Scuola e famiglia unite per combattere la guerra

La guerra ci accerchia e continua ad essere presente nella nostra quotidianità. Vediamo in ogni momento su schermi grandi e piccoli, esplosioni di bombe e echi della morte che riempiono i nostri occhi, saturano la nostra capacità di percepire i sentimenti e ci stanno abituando alla distruzione. Così le emozioni piano piano evaporano e fanno sentire estranea a noi la violenza.
Cresce il negazionismo che inquina il pensiero e riduce in modo irrimediabile la percezione dei sentimenti per queste guerre così vicine ma che ci appaiono soprattutto degli altri.
Genocidio e distruzione di massa diventano parole esagerate, fuorvianti, malate di complottismo, inammissibili e da non utilizzare. Ed è proprio allora che si compie il danno peggiore, diceva Günther Anders, filosofo e scrittore tedesco, che è quello di divenire incapaci di partecipare con i sentimenti le disgrazie altrui, non più in grado di elaborare il lutto per i morti risultando alla fine «analfabeti delle emozioni» e inabili all’empatia.
Allora occorre lavorare su questo, perché la guerra non si ferma rimanendo a guardare, né si arresta se non riduciamo la distanza emozionale dagli orrori. La violenza bellica non arretra di un millimetro se la percezione rimane quella dell’uomo «antiquato», come scriveva sempre Anders («L’uomo è antiquato», edito da Bollati Boringhieri) che era vicina alla poetica del nostro Quasimodo quando denunciava l’uomo del suo tempo ancora identico a quello «della pietra e della fionda».
Serve piuttosto agli adulti la necessità di provare vergogna e colpa, rimorso collettivo per tutto ciò che accade. Allo stesso tempo diventa doveroso evitare la rimozione dei sentimenti e educare bambini e adolescenti a una diversa percezione emotiva.
Certamente servirà per impedire il contagio del male che circola, ma anche per moltiplicare le «controparole», cioè quelle che possono aiutare a contenere il linguaggio dell’odio e a ridurre la «banalità del male» sempre in agguato, nascosta nella facile rimozione delle responsabilità individuali e collettive.
In tempi come questi, famiglia e scuola hanno il grande compito di non trascurare l’attenzione sulla guerra, di parlarne a più riprese e non tacere con i bambini e gli adolescenti su quello a cui si assiste. La normalizzazione del male è abitudine alla devastazione e può andare di pari passo con l’idea che quello accade in Palestina e in Ucraina non ci riguardi.

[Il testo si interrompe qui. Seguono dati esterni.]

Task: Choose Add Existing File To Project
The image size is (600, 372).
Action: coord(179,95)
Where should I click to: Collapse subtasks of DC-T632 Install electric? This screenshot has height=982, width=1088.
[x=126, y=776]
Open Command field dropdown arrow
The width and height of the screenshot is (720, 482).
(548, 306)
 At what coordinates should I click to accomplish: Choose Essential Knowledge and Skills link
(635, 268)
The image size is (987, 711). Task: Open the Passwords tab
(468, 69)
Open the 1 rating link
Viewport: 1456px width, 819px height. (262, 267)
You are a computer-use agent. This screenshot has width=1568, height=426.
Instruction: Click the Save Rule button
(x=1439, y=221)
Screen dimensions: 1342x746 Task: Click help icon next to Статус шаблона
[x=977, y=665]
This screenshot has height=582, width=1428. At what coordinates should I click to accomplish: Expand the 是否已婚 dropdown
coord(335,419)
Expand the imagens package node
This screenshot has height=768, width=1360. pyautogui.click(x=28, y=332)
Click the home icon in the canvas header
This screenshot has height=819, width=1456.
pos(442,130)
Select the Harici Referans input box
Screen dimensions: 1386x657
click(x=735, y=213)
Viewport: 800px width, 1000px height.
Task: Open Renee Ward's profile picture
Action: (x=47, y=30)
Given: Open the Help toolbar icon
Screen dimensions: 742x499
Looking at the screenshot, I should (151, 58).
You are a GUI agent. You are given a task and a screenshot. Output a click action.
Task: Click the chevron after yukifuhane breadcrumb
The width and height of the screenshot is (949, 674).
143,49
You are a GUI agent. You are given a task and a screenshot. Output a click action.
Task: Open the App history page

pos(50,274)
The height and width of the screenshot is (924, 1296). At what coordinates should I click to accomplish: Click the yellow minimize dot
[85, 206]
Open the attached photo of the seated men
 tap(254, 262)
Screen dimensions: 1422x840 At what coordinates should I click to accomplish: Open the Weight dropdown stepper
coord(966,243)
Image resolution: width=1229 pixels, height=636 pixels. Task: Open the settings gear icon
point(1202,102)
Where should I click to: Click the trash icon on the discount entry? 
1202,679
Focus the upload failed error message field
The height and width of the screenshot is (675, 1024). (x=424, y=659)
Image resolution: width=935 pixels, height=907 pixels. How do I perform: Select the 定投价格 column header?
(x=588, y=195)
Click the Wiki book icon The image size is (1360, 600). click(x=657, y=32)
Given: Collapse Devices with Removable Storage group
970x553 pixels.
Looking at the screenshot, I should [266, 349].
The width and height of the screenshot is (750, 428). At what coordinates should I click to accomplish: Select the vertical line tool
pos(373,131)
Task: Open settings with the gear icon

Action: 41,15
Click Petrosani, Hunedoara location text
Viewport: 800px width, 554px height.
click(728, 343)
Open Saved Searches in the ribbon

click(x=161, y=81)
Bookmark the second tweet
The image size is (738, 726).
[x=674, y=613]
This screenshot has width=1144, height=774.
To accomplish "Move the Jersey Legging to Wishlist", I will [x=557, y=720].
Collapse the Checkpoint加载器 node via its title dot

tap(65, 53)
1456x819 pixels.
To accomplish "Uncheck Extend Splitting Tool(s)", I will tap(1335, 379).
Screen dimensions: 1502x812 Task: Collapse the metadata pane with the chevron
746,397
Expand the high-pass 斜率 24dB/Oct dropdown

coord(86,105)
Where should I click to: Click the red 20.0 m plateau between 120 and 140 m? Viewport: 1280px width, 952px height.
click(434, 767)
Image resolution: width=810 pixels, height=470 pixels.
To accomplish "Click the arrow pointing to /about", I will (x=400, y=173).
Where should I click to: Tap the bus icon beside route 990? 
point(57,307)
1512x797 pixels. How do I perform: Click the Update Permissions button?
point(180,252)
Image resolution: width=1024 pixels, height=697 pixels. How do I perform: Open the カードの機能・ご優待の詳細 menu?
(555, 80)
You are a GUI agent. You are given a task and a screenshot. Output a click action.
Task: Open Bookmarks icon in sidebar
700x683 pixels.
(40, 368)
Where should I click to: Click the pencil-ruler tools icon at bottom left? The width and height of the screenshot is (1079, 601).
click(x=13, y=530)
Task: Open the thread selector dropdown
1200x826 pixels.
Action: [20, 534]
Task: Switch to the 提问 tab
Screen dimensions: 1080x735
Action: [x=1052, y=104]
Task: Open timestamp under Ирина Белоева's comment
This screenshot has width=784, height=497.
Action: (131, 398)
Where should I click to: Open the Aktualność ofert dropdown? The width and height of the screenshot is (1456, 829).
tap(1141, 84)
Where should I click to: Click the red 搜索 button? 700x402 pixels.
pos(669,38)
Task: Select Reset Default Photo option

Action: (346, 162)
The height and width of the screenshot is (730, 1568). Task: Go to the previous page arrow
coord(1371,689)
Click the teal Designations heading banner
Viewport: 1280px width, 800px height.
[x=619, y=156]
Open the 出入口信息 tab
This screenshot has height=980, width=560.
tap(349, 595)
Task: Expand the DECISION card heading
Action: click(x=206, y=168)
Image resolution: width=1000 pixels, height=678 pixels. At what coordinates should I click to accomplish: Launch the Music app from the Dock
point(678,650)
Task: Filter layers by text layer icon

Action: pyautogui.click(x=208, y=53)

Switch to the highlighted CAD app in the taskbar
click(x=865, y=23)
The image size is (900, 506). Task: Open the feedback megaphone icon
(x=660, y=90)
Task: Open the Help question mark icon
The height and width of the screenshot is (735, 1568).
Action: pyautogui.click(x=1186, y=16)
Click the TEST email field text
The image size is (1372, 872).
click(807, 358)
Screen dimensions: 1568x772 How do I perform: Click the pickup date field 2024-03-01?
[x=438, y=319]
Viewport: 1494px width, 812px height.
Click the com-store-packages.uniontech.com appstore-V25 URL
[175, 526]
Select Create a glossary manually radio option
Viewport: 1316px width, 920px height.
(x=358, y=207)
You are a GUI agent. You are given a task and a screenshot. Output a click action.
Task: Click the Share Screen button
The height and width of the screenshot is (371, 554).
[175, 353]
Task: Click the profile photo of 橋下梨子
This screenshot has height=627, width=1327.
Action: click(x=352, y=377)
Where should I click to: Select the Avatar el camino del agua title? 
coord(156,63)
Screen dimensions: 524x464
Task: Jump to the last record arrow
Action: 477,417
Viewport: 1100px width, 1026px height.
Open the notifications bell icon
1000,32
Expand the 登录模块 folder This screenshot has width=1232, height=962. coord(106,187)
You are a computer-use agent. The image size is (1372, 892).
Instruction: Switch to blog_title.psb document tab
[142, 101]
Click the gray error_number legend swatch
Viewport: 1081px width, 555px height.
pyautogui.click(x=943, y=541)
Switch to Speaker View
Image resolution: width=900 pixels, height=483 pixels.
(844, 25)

Sempre di più è necessario che famiglia e scuola facciano rete e si impegnino entrambe nell’educare all’empatia, nel favorire l’attenzione e la comprensione dell’altro, del compagno di banco o del vicino. Spetta alla scuola ridimensionare l’agonismo e la competitività che è diventata eccessiva, ma è compito della famiglia insistere perché ci siano progetti comuni per educare alla cooperazione e alla solidarietà.
È compito della scuola e della famiglia stimolare i minori che crescono ad accogliere le paure e non a negarle. Non è rifiutando le proprie fragilità che si diventa adulti e capaci di governare i conflitti, ma si contrasta l’individualismo esasperato, educando all’ascolto e all’aiuto degli altri.